American geologist (1830–1862)

Oscar Montgomery Lieber (8 September 1830, Boston, Massachusetts - 27 June 1862 Richmond, Virginia) was an American geologist.

==Biography==
He was a son of jurist Francis Lieber. He was educated at the universities of Berlin and Göttingen, and the Freiberg School of Mines. He was state geologist of Mississippi from 1850 to 1851, engaged in the geological survey of Alabama from 1854 to 1855, and from 1856 until 1860 held the office of mineralogical, geological, and agricultural surveyor of South Carolina.
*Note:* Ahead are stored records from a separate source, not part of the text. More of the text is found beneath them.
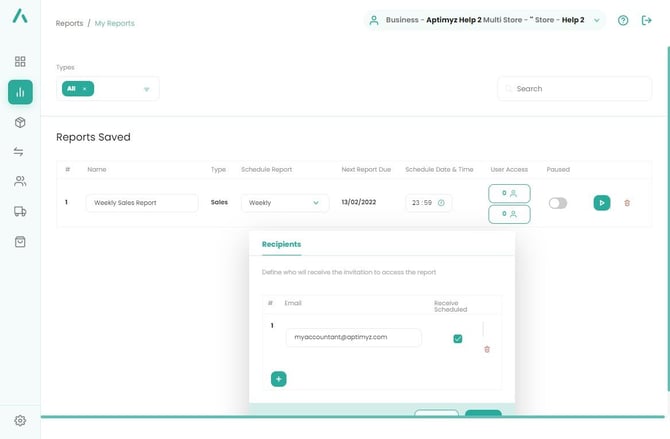Image resolution: width=670 pixels, height=439 pixels.
Task: Expand the Weekly schedule dropdown
Action: click(285, 203)
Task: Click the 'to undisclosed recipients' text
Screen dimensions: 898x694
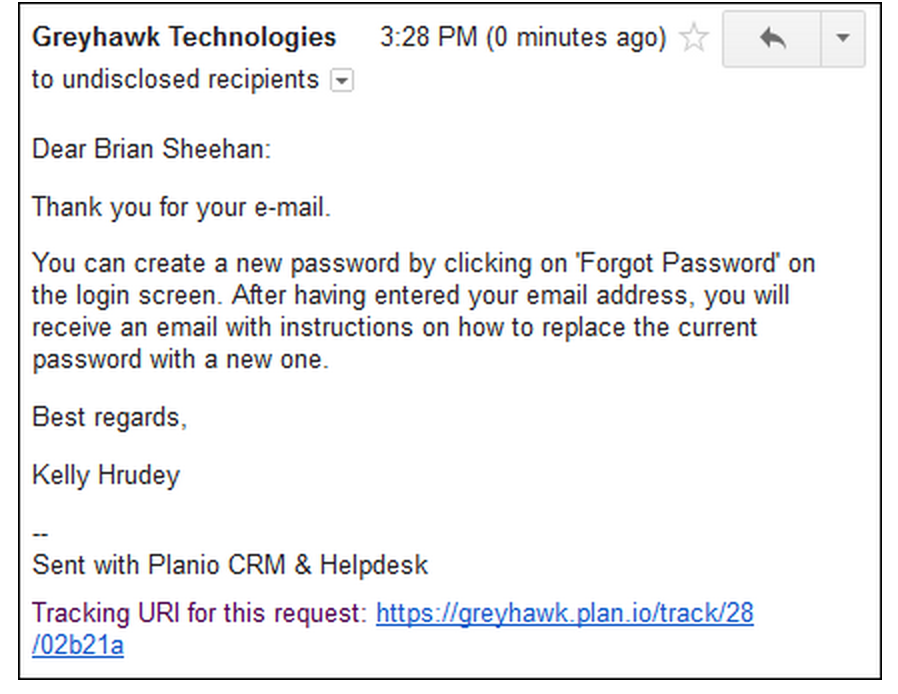Action: click(x=175, y=80)
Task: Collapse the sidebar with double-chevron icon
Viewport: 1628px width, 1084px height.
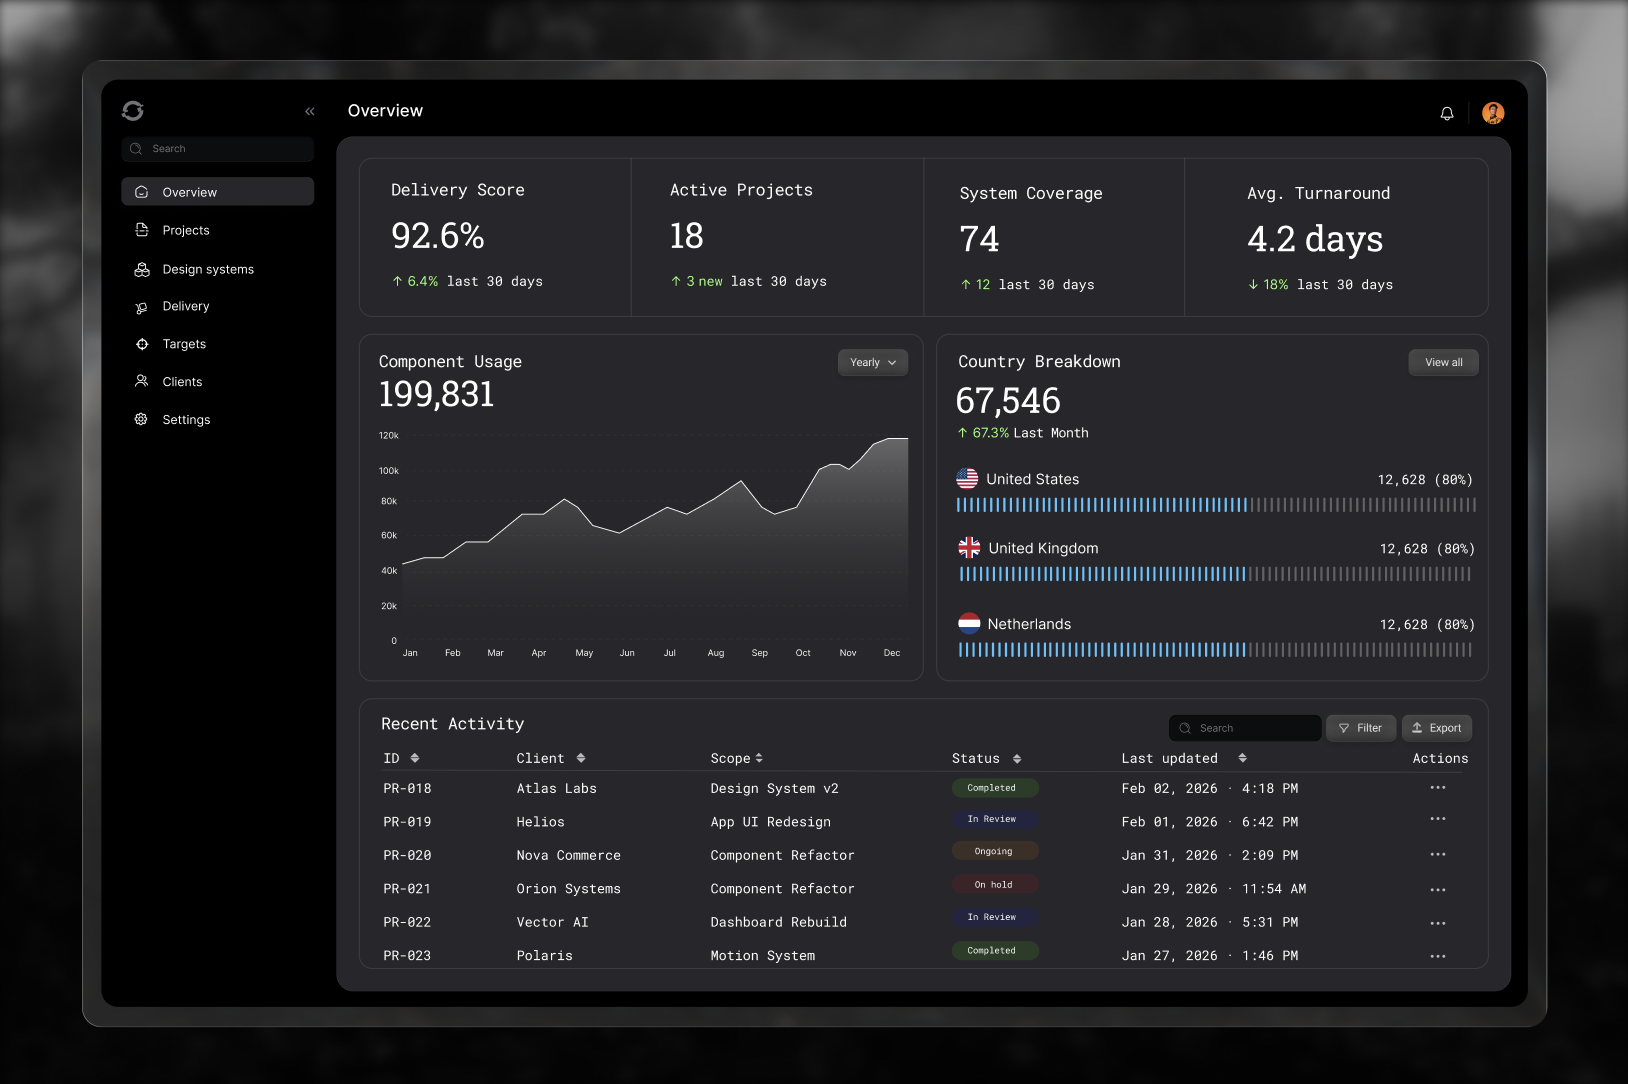Action: point(310,111)
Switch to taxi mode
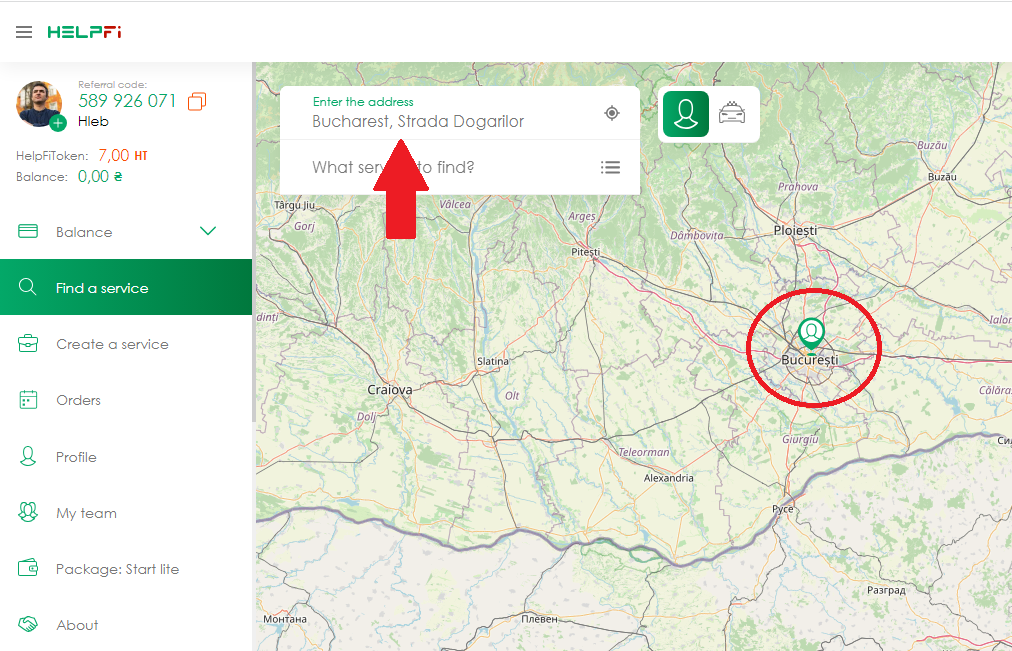 [732, 114]
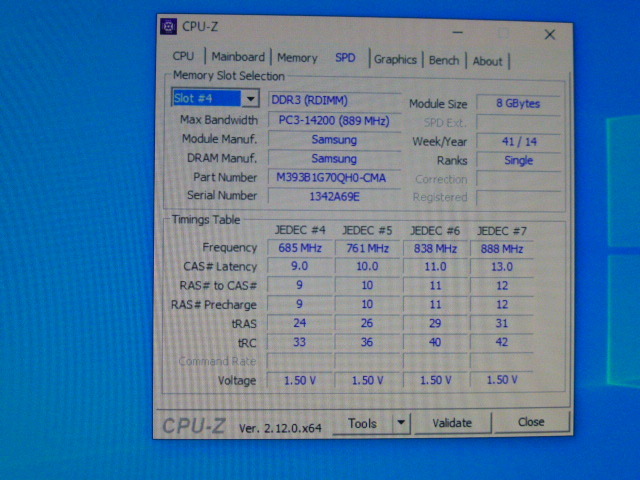Viewport: 640px width, 480px height.
Task: Open the Bench tab
Action: pos(444,61)
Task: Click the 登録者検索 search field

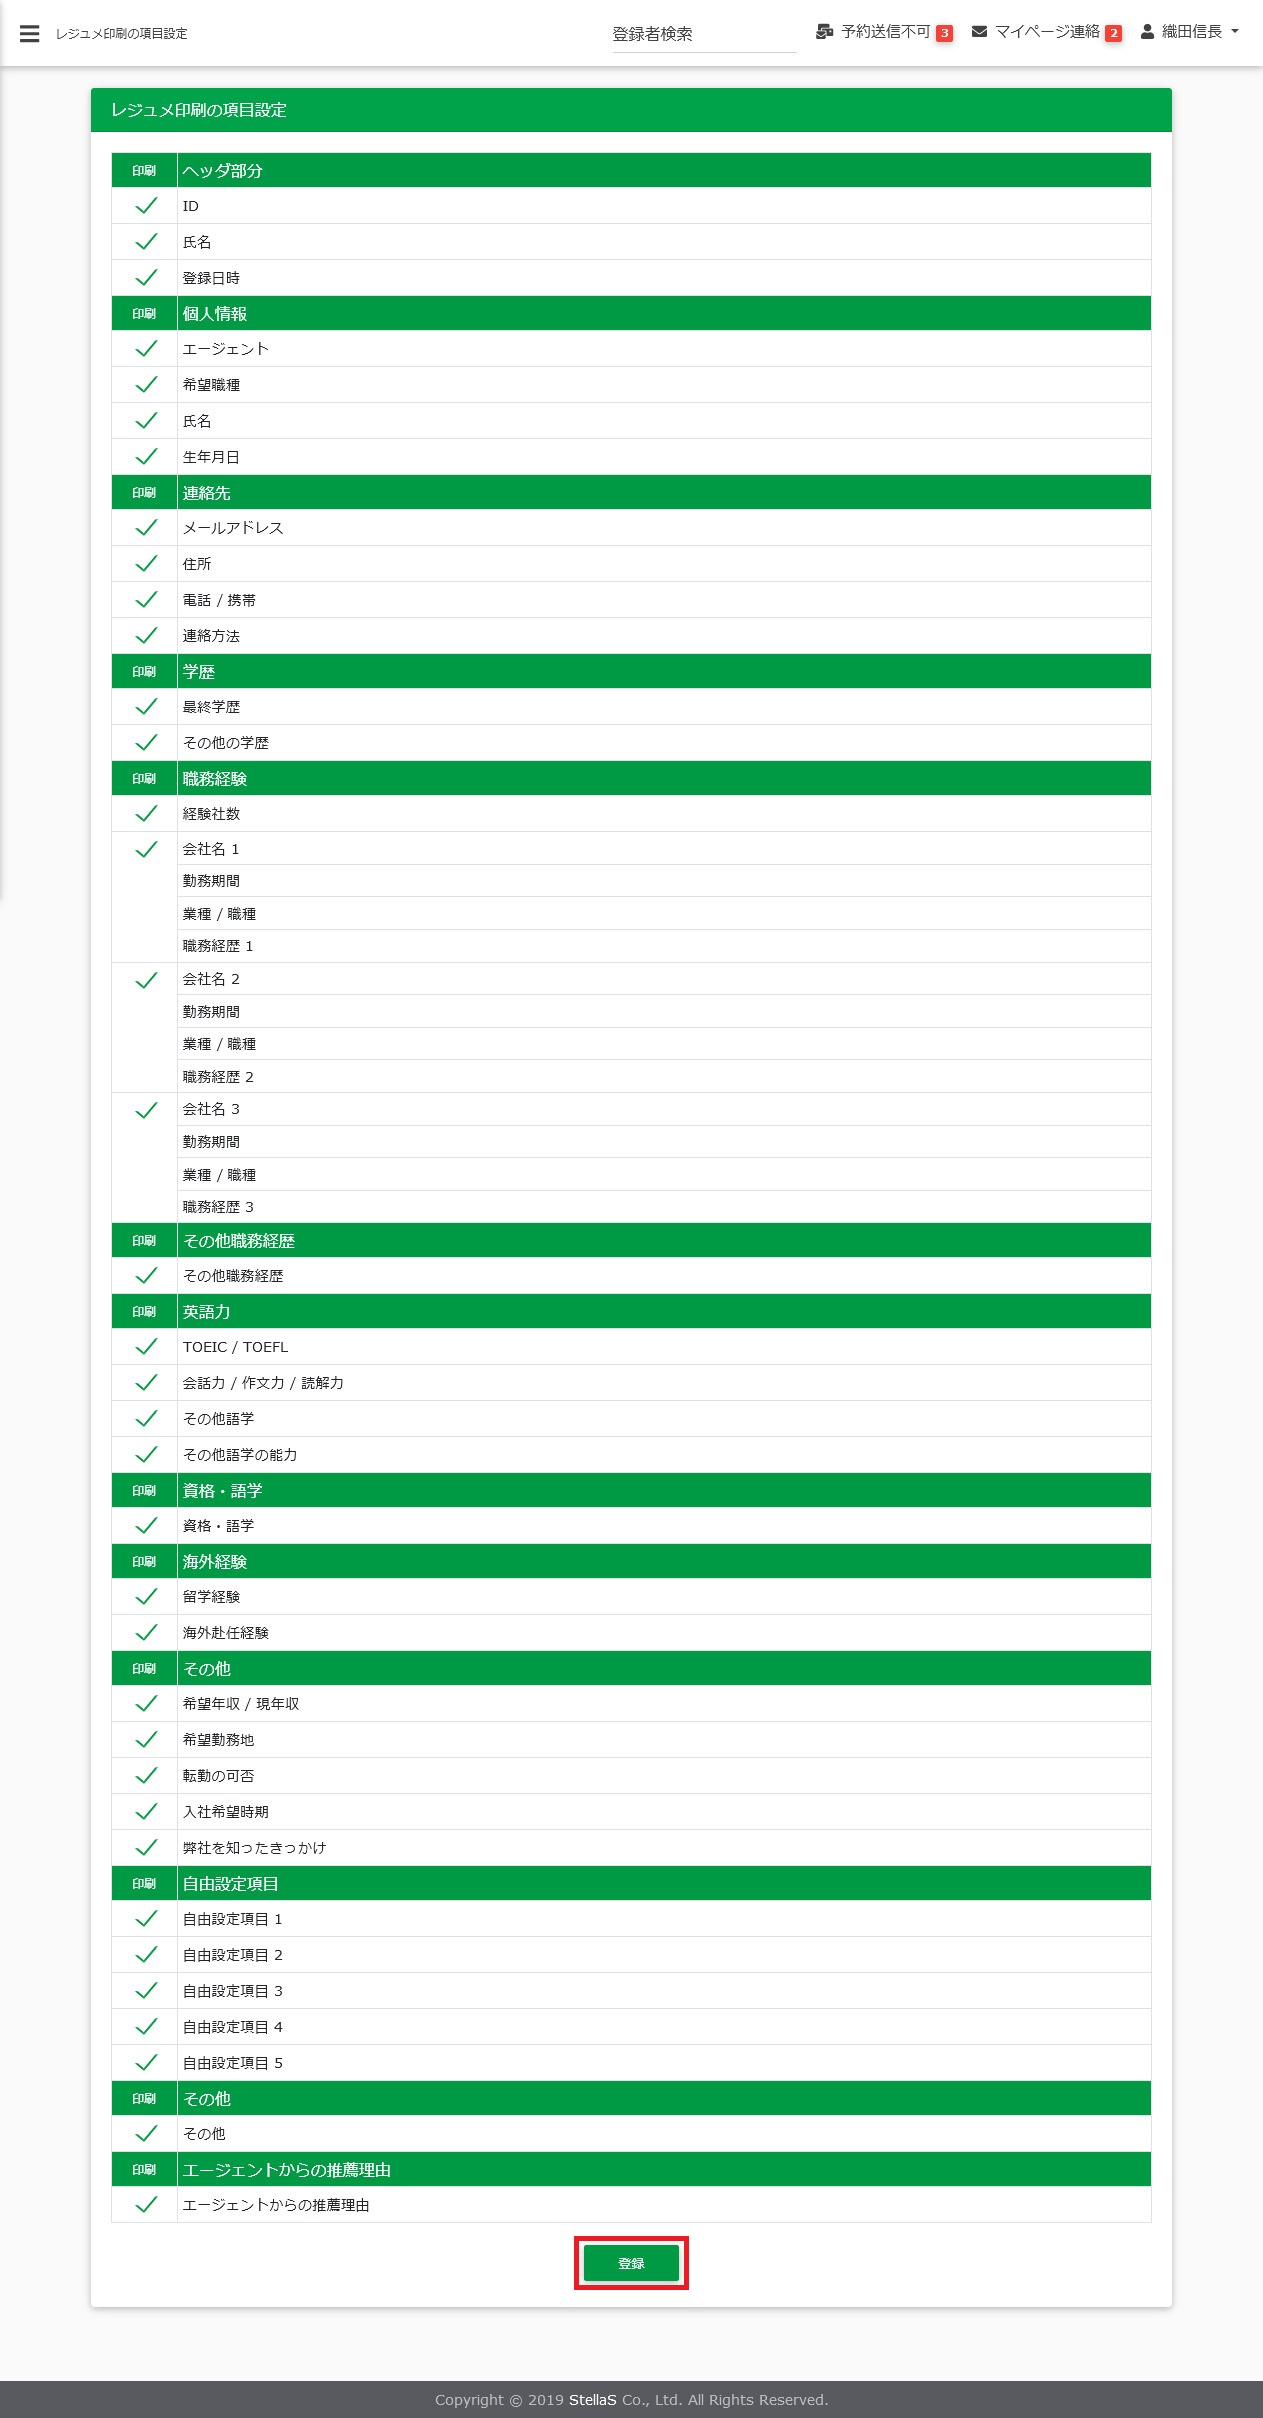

His first annual report of the last-mentioned survey was published in 1857, and the fourth and last in 1860. In 1860, he accompanied the American astronomical expedition to Labrador as geologist. At the beginning of the Civil War, he joined the Confederate army, and died of wounds that he received in the Battle of Williamsburg.

==Works==
- The Assayer's Guide (Philadelphia, 1862)
- The Analytical Chemist's Assistant, translated from the German of Friedrich Wöhler's Beispiele zur Uebung in der analytischen Chemie, with an introduction (1852)
- Der Itacolumit, seine Begleiter und die Metallführing desselben (1860)
He was the author of various articles on mining in New York Mining Magazine.